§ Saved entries
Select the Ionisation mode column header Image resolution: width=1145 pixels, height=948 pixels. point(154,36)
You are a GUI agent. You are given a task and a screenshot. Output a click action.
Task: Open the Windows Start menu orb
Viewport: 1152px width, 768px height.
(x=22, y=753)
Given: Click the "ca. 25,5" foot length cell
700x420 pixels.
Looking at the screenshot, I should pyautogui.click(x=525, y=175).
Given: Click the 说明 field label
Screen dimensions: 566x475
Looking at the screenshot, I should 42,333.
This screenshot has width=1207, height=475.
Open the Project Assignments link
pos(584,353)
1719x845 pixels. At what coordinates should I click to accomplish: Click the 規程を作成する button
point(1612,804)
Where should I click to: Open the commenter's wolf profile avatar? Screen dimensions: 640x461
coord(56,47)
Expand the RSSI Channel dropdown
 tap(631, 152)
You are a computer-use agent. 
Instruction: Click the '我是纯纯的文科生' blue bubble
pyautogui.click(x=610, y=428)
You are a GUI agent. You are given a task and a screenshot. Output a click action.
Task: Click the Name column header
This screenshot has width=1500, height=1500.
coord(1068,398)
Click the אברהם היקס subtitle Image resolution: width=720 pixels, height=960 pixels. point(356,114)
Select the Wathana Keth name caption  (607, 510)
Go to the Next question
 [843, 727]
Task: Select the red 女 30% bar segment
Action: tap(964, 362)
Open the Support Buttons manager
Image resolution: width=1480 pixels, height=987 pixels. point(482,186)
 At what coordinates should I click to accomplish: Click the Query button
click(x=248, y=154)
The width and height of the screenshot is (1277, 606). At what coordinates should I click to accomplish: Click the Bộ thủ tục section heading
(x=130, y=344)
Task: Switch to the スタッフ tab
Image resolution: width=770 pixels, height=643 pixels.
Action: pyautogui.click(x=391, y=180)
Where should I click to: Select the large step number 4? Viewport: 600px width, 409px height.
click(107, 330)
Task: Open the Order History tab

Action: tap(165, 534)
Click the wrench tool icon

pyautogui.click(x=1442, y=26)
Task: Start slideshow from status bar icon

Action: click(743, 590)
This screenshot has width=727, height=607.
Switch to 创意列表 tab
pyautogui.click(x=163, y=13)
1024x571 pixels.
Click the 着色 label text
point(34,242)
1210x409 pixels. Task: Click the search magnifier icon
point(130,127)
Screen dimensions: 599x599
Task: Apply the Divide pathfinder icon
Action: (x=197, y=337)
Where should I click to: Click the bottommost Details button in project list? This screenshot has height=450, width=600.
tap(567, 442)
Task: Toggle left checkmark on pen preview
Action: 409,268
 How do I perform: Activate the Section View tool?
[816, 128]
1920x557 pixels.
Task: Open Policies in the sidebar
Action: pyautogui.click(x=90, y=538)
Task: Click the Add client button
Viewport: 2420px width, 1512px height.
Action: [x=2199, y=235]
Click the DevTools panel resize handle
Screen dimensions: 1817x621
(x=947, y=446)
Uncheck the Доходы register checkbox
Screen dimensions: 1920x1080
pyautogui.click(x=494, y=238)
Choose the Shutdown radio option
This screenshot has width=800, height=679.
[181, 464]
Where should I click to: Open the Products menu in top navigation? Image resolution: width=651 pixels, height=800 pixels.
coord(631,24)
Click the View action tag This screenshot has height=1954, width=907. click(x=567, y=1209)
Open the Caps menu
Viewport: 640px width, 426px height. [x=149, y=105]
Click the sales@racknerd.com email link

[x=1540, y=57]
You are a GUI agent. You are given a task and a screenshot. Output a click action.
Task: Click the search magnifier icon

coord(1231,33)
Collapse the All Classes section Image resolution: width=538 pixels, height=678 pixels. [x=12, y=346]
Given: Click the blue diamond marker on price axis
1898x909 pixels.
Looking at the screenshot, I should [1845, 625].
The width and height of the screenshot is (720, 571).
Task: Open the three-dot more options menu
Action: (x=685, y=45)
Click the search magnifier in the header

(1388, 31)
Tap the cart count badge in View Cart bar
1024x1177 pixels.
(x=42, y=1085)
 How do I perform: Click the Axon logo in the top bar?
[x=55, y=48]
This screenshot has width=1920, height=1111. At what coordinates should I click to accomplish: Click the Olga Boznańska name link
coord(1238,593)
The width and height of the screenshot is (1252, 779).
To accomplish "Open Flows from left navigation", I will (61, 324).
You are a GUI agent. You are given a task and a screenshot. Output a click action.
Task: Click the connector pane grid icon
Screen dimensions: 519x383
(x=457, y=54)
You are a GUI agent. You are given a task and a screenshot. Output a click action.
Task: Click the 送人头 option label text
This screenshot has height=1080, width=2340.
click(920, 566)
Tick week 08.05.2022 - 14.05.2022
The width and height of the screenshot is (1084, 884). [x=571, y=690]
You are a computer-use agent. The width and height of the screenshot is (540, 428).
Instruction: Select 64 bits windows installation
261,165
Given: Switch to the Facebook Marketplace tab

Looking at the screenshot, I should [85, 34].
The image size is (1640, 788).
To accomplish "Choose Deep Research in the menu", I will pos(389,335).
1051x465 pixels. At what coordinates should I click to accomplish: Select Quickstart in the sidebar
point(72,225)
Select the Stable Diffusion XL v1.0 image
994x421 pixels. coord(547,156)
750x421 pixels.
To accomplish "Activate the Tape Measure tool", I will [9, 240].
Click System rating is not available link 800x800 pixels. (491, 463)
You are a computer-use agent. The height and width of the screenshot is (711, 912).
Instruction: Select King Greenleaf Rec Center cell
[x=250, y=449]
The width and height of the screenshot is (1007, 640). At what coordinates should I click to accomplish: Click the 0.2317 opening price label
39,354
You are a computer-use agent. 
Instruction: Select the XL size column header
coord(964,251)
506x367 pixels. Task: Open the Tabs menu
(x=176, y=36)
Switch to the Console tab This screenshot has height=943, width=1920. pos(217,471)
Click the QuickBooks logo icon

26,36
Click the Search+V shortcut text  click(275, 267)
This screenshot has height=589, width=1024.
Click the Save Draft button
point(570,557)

§ PROBLEM TO WORK ON
Each record above needs to be transcribed word for word.

§ OUTPUT FOR THIS EXERCISE
Select the Ionisation mode column header Image resolution: width=1145 pixels, height=948 pixels. point(154,36)
You are a GUI agent. You are given a task and a screenshot. Output a click action.
Task: Open the Windows Start menu orb
Viewport: 1152px width, 768px height.
(x=22, y=753)
Given: Click the "ca. 25,5" foot length cell
700x420 pixels.
Looking at the screenshot, I should pyautogui.click(x=525, y=175).
Given: Click the 说明 field label
Screen dimensions: 566x475
Looking at the screenshot, I should 42,333.
This screenshot has width=1207, height=475.
Open the Project Assignments link
pos(584,353)
1719x845 pixels. At what coordinates should I click to accomplish: Click the 規程を作成する button
point(1612,804)
Where should I click to: Open the commenter's wolf profile avatar? Screen dimensions: 640x461
coord(56,47)
Expand the RSSI Channel dropdown
 tap(631, 152)
You are a computer-use agent. 
Instruction: Click the '我是纯纯的文科生' blue bubble
pyautogui.click(x=610, y=428)
You are a GUI agent. You are given a task and a screenshot. Output a click action.
Task: Click the Name column header
This screenshot has width=1500, height=1500.
coord(1068,398)
Click the אברהם היקס subtitle Image resolution: width=720 pixels, height=960 pixels. point(356,114)
Select the Wathana Keth name caption  (607, 510)
Go to the Next question
 [843, 727]
Task: Select the red 女 30% bar segment
Action: tap(964, 362)
Open the Support Buttons manager
Image resolution: width=1480 pixels, height=987 pixels. point(482,186)
 At what coordinates should I click to accomplish: Click the Query button
click(x=248, y=154)
The width and height of the screenshot is (1277, 606). At what coordinates should I click to accomplish: Click the Bộ thủ tục section heading
(x=130, y=344)
Task: Switch to the スタッフ tab
Image resolution: width=770 pixels, height=643 pixels.
Action: pyautogui.click(x=391, y=180)
Where should I click to: Select the large step number 4? Viewport: 600px width, 409px height.
click(107, 330)
Task: Open the Order History tab

Action: tap(165, 534)
Click the wrench tool icon

pyautogui.click(x=1442, y=26)
Task: Start slideshow from status bar icon

Action: click(743, 590)
This screenshot has width=727, height=607.
Switch to 创意列表 tab
pyautogui.click(x=163, y=13)
1024x571 pixels.
Click the 着色 label text
point(34,242)
1210x409 pixels. Task: Click the search magnifier icon
point(130,127)
Screen dimensions: 599x599
Task: Apply the Divide pathfinder icon
Action: (x=197, y=337)
Where should I click to: Click the bottommost Details button in project list? This screenshot has height=450, width=600.
tap(567, 442)
Task: Toggle left checkmark on pen preview
Action: 409,268
 How do I perform: Activate the Section View tool?
[816, 128]
1920x557 pixels.
Task: Open Policies in the sidebar
Action: pyautogui.click(x=90, y=538)
Task: Click the Add client button
Viewport: 2420px width, 1512px height.
Action: [x=2199, y=235]
Click the DevTools panel resize handle
Screen dimensions: 1817x621
(x=947, y=446)
Uncheck the Доходы register checkbox
Screen dimensions: 1920x1080
pyautogui.click(x=494, y=238)
Choose the Shutdown radio option
This screenshot has width=800, height=679.
[181, 464]
Where should I click to: Open the Products menu in top navigation? Image resolution: width=651 pixels, height=800 pixels.
coord(631,24)
Click the View action tag This screenshot has height=1954, width=907. click(x=567, y=1209)
Open the Caps menu
Viewport: 640px width, 426px height. [x=149, y=105]
Click the sales@racknerd.com email link

[x=1540, y=57]
You are a GUI agent. You are given a task and a screenshot. Output a click action.
Task: Click the search magnifier icon

coord(1231,33)
Collapse the All Classes section Image resolution: width=538 pixels, height=678 pixels. [x=12, y=346]
Given: Click the blue diamond marker on price axis
1898x909 pixels.
Looking at the screenshot, I should [1845, 625].
The width and height of the screenshot is (720, 571).
Task: Open the three-dot more options menu
Action: (x=685, y=45)
Click the search magnifier in the header

(1388, 31)
Tap the cart count badge in View Cart bar
1024x1177 pixels.
(x=42, y=1085)
 How do I perform: Click the Axon logo in the top bar?
[x=55, y=48]
This screenshot has width=1920, height=1111. At what coordinates should I click to accomplish: Click the Olga Boznańska name link
coord(1238,593)
The width and height of the screenshot is (1252, 779).
To accomplish "Open Flows from left navigation", I will (61, 324).
You are a GUI agent. You are given a task and a screenshot. Output a click action.
Task: Click the connector pane grid icon
Screen dimensions: 519x383
(x=457, y=54)
You are a GUI agent. You are given a task and a screenshot. Output a click action.
Task: Click the 送人头 option label text
This screenshot has height=1080, width=2340.
click(920, 566)
Tick week 08.05.2022 - 14.05.2022
The width and height of the screenshot is (1084, 884). [x=571, y=690]
You are a computer-use agent. The width and height of the screenshot is (540, 428).
Instruction: Select 64 bits windows installation
261,165
Given: Switch to the Facebook Marketplace tab

Looking at the screenshot, I should [85, 34].
The image size is (1640, 788).
To accomplish "Choose Deep Research in the menu", I will pos(389,335).
1051x465 pixels. At what coordinates should I click to accomplish: Select Quickstart in the sidebar
point(72,225)
Select the Stable Diffusion XL v1.0 image
994x421 pixels. coord(547,156)
750x421 pixels.
To accomplish "Activate the Tape Measure tool", I will [9, 240].
Click System rating is not available link 800x800 pixels. (491, 463)
You are a computer-use agent. The height and width of the screenshot is (711, 912).
Instruction: Select King Greenleaf Rec Center cell
[x=250, y=449]
The width and height of the screenshot is (1007, 640). At what coordinates should I click to accomplish: Click the 0.2317 opening price label
39,354
You are a computer-use agent. 
Instruction: Select the XL size column header
coord(964,251)
506x367 pixels. Task: Open the Tabs menu
(x=176, y=36)
Switch to the Console tab This screenshot has height=943, width=1920. pos(217,471)
Click the QuickBooks logo icon

26,36
Click the Search+V shortcut text  click(275, 267)
This screenshot has height=589, width=1024.
Click the Save Draft button
point(570,557)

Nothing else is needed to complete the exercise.